The History of the Wallet

Known to the French as “le porte-monnaie,” and to Spanish-speakers as “la cartera.” To English-speakers: the wallet, the pocketbook, the change purse, the billfold. (Doesn’t have quite the same ring to it as “le porte-monnaie,” does it?) The compact carry-all was born out of necessity early in human history, but has since evolved into a status symbol, a fashion emblem, and to many - the fundamental, final thing you check for before you leave the house. So who do we credit for the invention and advancement of this necessary accouterment? The answer might surprise you.

Origins
It shouldn’t be astounding that the wallet - the most essential of everyday accessories - first came to be early in human history. Early wallet warriors invented small, fabric packs with drawstrings, typically tied to their belts, that were used to hold a day’s lunch and a handful of coins. This cutting-edge development came to be long before the invention of paper banknotes, though, and traces its roots all the way back to the Archaic Period. Ancient Greeks used their wallets, then called knapsacks, to hold food and other personal provisions in a way that was out-of-hand and convenient enough for a day’s worth of work. The 20th century classicist A. Y. Campbell wrote “… a wallet is no modern lunch basket, out of which come Derby-day salmon and champagne. The wallet was the poor man’s portable larder, or poverty apart, it was a thing you stocked with provisions.” So, it seems, the wallet was no aristocrat’s accouterment. It was, simply, the original lunchbox.

The Renaissance
The word “wallet” appeared as early as the 1300s, and, notably, in 1609 when Shakespeare wrote it in the tragedy “Troilus and Cressida” (“Time hath, my lord, a wallet at his back, wherein he puts alms for oblivion, a great-sized monster of ingratitudes.”) In 1690, the Massachusetts Bay Colony introduced paper money to the New World, but paper-oriented billfolds had actually been used long before, in 1500s Europe. Traditionally made from cow or horse leather, and shaped more like a sack or a purse than a modern, foldable number, these old-school staples often had specially made pockets for calling cards or visiting cards, an early form of identification typically carried by aristocrats or the elite. Campbell’s “poor man’s portable larder” had evolved, then, to become a mark of status and privilege.
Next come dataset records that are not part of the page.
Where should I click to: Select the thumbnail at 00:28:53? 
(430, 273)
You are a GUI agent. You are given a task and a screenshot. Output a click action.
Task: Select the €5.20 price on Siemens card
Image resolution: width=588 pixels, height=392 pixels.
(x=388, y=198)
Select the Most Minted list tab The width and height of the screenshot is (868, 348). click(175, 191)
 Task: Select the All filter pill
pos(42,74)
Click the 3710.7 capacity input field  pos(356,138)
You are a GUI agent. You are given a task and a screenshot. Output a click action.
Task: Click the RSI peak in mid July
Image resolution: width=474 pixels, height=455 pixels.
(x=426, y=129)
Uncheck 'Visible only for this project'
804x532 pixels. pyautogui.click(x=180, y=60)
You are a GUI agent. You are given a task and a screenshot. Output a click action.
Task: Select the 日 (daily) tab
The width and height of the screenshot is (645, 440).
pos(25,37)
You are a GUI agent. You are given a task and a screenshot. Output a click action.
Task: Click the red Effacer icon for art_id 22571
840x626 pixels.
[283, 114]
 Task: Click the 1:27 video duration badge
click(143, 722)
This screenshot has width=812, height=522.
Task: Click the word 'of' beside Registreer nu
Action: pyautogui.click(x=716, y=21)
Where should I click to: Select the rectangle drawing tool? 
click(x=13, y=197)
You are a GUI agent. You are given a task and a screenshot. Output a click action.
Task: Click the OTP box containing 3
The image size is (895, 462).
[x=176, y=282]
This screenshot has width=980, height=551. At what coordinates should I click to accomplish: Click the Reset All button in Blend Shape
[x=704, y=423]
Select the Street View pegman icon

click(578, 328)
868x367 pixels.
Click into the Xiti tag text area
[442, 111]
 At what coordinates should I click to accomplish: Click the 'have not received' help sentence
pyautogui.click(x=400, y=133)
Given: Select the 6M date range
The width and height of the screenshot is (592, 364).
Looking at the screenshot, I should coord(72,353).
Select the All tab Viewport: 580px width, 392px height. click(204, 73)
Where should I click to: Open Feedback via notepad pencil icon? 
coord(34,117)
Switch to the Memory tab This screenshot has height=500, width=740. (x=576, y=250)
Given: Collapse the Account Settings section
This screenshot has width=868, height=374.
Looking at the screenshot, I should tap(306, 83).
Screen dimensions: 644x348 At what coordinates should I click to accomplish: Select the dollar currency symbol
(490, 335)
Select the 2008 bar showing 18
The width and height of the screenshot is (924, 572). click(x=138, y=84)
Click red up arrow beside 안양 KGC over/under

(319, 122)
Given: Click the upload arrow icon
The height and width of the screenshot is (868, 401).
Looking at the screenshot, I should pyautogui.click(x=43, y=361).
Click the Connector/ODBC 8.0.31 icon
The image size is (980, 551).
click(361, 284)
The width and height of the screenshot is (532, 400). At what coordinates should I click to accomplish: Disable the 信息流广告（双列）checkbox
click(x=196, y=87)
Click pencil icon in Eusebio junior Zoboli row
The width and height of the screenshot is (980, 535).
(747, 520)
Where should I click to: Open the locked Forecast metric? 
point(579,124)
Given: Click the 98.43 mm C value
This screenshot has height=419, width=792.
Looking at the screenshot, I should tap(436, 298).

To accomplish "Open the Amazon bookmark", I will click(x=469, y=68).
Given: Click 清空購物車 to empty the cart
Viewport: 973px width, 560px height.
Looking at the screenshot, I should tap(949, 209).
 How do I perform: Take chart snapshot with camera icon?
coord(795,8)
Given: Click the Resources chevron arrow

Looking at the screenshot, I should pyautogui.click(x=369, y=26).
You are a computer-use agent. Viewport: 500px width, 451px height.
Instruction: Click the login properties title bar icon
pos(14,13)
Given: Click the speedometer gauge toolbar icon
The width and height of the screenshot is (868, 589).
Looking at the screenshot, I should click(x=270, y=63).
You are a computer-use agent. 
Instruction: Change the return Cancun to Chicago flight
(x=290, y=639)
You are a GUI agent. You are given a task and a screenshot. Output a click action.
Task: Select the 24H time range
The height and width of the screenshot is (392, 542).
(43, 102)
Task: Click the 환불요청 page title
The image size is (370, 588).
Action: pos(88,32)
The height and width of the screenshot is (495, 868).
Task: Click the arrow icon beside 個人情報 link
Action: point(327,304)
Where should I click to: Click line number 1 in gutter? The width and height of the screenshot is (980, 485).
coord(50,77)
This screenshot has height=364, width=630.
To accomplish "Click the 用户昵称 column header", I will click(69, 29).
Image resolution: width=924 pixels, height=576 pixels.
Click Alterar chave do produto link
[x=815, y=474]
The scholar Lawrence C. Wroth’s recounted the dress and air of a 1559 merchant in his essay "An Elizabethan Merchant and Man of Letters,” from 1954. He writes, “The traveler in question was a young, English man of 25 years, decently dressed, mounted upon a mule, wearing a sword, and carrying fixed to his belt something he called a ‘bowgett,’ [or budget] that is, a leather pouch or wallet in which he carried his cash, his book of accounts and small articles of daily necessity.” Since pockets, historically, were only worn by women, and didn’t appear in clothing until the 17th century, it’s no wonder this well-dressed merchant was inclined to carry a bowgett, in which he stored everything but his sword.